Dari kedua nama tersebut sepertinya hanya Sofyan Efendi yang di kritik oleh publik tentang statusnya sebagai birokrat bahkan berujung pada pemanggilan dirinya oleh Badan Pengawas Pemilu (Bawaslu) untuk dimintai keterangan.
Birokrat dalam perpolitikan Sukabumi bukanlah hal yang baru, bahkan dari setiap momentum pilkada sukabumi sejak era demokrasi langsung, birokrat selalu mewarnai proses politik tersebut, bahkan 2 dari 3 pilkada langsung yang terlah diselenggarakan oleh Pemkab Sukabumi dimenangkan oleh birokrat.
Namun yang perlu kita sadari bahwa dulu dan sekarang kondisi sudah beda, upaya untuk menjauhkan abdi negara dari pengaruh politik sebagai bagian dari amanat reformasi terus diperbaharui. Maka jika ada abdi negara yang ingin berpolitik diharuskan terlebih dahulu mengundurkan diri sebagai abdi negara.

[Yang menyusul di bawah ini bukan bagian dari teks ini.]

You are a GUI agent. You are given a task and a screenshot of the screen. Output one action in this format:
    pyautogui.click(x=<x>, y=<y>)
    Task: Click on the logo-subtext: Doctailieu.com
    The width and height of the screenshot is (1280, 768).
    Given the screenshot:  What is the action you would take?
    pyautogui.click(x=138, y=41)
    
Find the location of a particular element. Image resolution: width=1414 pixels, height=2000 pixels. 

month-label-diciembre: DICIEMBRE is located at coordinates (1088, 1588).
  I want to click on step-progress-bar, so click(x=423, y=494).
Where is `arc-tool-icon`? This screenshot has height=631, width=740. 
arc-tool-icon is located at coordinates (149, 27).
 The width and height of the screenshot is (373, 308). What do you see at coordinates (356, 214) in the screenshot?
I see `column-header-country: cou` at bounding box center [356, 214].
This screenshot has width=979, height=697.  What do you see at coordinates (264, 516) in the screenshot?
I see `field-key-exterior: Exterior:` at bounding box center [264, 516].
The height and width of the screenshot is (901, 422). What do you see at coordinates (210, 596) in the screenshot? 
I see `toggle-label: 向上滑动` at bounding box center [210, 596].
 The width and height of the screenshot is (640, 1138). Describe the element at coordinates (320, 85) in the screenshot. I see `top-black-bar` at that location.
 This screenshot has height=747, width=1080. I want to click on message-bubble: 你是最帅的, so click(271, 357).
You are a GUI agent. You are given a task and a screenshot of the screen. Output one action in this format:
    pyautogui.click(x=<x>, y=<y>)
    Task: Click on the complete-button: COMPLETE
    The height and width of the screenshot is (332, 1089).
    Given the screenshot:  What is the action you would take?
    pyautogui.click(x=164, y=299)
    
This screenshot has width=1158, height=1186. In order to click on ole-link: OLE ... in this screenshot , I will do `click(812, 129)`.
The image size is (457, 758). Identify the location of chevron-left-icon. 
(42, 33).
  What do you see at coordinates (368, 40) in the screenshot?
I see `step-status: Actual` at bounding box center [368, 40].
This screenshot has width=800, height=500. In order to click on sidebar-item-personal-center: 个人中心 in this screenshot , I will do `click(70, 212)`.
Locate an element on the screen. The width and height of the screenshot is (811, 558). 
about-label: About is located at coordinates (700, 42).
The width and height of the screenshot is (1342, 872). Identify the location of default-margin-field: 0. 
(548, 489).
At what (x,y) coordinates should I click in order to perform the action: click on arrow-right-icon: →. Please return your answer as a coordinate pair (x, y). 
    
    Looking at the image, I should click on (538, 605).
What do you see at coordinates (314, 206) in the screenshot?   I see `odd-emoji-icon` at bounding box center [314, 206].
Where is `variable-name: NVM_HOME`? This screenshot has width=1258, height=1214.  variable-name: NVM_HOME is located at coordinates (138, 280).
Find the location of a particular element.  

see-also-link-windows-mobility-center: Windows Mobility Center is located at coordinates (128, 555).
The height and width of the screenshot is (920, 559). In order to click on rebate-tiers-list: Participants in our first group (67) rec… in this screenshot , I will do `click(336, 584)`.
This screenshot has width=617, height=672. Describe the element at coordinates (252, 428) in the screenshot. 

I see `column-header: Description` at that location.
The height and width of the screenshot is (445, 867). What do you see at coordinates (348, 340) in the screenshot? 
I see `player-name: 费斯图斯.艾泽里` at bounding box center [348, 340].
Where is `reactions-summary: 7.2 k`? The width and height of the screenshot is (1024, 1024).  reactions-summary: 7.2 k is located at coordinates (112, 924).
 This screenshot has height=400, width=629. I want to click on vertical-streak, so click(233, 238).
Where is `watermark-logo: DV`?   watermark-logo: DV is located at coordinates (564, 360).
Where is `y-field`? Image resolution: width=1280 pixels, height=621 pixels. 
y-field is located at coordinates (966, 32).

Kembali ke kasus Iyos dan Sofyan, saya berharap kita bisa berlaku adil bahkan para pengawas pemilu pun harus adil. Komunikasi yang dilakukan Iyos Soemantri dengan beberapa Elit politik sukabumi tidak jauh berbeda dengan komunikasi yang dilakukan oleh Sofyan Efendi kepada Partai Politik, yaitu dalam rangka Momentum Politik Pilkada yang sudah jelas menjadi larangan bagi birokrat, apalagi status Iyos Soemantri sebagai Bos nya birokrat sukabumi harus bisa memberi contoh yang baik bagi bawahannya.
Kalaupun yang dilakukan Iyos Soemantri itu bukanlah Komunikasi Politik, alangkah lebih baiknya ada penjelasan dari ia agar publik tidak bertanya-tanya dan memberikan ekses buruk terhadap korps yang ia pimpin.